## Goal of the exercise
Copy the part of the passage on busyness between "Yes, I know" and "have in Christ.", inclusive, changing "calendar" to "schedule".

## Document text
☆ ☆ ☆ ☆ ☆ ☆ ☆
“If the devil can’t make you bad, he’ll make you busy.” I’ve nodded my head in agreement with this statement more times than I can count.
Yes, I know all too well the peril of a busy life, the kind that keeps you running at a breakneck pace and leaves you crabby and anxious. I have lived life with an abundant calendar and I can attest that it is but a shadow of the promised abundant life we have in Christ.
But even after a season of extreme busyness, a subsequent burnout, and a prayerful re-ordering of my life, I find I want to push back on this statement. I believe it is entirely possible to do busy well. After all, if Christ has redeemed all aspects of our lives, then it stands to reason he can redeem the seasons of busyness, too.
I don’t believe we need to avoid being busy, but we do need to be intentional in the midst of our work. By remembering some key principles and setting guideposts, we can handle busy, not as the world does, but in a Christ-like way.
1. Prioritize time with the Lord
When life gets busy, my Bible reading and prayer time with God is often the first thing to suffer. But I’ve learned through personal experience that disconnecting from the Lord is the worst thing I can do during a busy season.
One of my favorite quotes on busyness is by Martin Luther who stated, “I have so much to do that I shall spend the first three hours in prayer.” That may feel extreme, but what if we could imitate Luther’s insistence on time with God when life gets busy?
Jesus illustrates how vital our time with him is in John 15:5 when he states, “I am the vine; you are the branches. Whoever abides in me and I in him, he it is that bears much fruit, for apart from me you can do nothing.” (ESV)
☆ ☆ ☆ ☆ ☆ ☆ ☆
## Data records
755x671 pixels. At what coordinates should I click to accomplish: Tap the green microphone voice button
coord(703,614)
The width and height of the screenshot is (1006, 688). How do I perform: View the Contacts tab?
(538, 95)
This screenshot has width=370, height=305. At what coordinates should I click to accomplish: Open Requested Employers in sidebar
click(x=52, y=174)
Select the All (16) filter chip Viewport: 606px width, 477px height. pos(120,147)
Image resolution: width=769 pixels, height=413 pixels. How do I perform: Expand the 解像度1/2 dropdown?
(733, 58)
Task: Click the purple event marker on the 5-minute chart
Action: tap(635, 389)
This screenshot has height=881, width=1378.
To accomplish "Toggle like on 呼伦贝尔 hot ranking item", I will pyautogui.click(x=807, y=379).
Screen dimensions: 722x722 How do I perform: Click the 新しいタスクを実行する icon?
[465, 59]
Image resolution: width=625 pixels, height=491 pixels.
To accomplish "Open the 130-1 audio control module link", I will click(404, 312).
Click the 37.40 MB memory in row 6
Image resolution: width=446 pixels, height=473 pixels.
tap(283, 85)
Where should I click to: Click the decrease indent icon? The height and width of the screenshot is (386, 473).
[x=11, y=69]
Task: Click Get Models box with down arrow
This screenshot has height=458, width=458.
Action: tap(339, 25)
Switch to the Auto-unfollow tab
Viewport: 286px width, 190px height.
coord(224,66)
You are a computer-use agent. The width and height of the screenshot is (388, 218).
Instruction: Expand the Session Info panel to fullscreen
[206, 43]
☆ ☆ ☆ ☆ ☆ ☆ ☆
## Written response
Yes, I know all too well the peril of a busy life, the kind that keeps you running at a breakneck pace and leaves you crabby and anxious. I have lived life with an abundant schedule and I can attest that it is but a shadow of the promised abundant life we have in Christ.